**TASK TO COMPLETE:** If a line in the data below holds the word "will", copy it.

■ ■ ■ ■ ■

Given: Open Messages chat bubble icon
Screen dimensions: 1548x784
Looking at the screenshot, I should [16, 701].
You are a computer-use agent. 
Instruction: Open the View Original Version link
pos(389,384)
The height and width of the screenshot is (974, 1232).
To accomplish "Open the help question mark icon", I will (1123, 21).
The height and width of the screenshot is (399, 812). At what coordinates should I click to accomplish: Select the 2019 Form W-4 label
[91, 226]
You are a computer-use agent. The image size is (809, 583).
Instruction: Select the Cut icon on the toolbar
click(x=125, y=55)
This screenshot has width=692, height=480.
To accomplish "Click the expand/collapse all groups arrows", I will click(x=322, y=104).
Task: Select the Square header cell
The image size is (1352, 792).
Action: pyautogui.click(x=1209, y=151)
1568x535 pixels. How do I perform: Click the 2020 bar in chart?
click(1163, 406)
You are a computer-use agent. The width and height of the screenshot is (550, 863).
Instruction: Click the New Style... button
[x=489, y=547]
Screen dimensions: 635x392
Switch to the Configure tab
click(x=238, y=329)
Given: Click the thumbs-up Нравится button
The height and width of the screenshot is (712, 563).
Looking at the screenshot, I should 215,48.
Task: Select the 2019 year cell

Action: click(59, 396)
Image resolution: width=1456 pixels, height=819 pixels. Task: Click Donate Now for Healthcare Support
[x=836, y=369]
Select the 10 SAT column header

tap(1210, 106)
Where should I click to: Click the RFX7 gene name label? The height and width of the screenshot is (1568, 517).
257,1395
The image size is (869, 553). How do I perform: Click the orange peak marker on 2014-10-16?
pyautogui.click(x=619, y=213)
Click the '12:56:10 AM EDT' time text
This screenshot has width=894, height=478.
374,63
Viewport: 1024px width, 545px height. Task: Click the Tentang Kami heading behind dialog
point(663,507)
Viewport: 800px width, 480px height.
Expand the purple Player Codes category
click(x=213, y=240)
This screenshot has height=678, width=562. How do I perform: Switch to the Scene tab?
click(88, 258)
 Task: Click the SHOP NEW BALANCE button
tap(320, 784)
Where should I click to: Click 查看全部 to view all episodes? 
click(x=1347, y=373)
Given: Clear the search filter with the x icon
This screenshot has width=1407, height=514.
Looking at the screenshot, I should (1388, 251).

■ ■ ■ ■ ■

**REPLY TO THE TASK:**
To accomplish "Open the help question mark icon", I will (1123, 21).
To accomplish "Click the expand/collapse all groups arrows", I will click(x=322, y=104).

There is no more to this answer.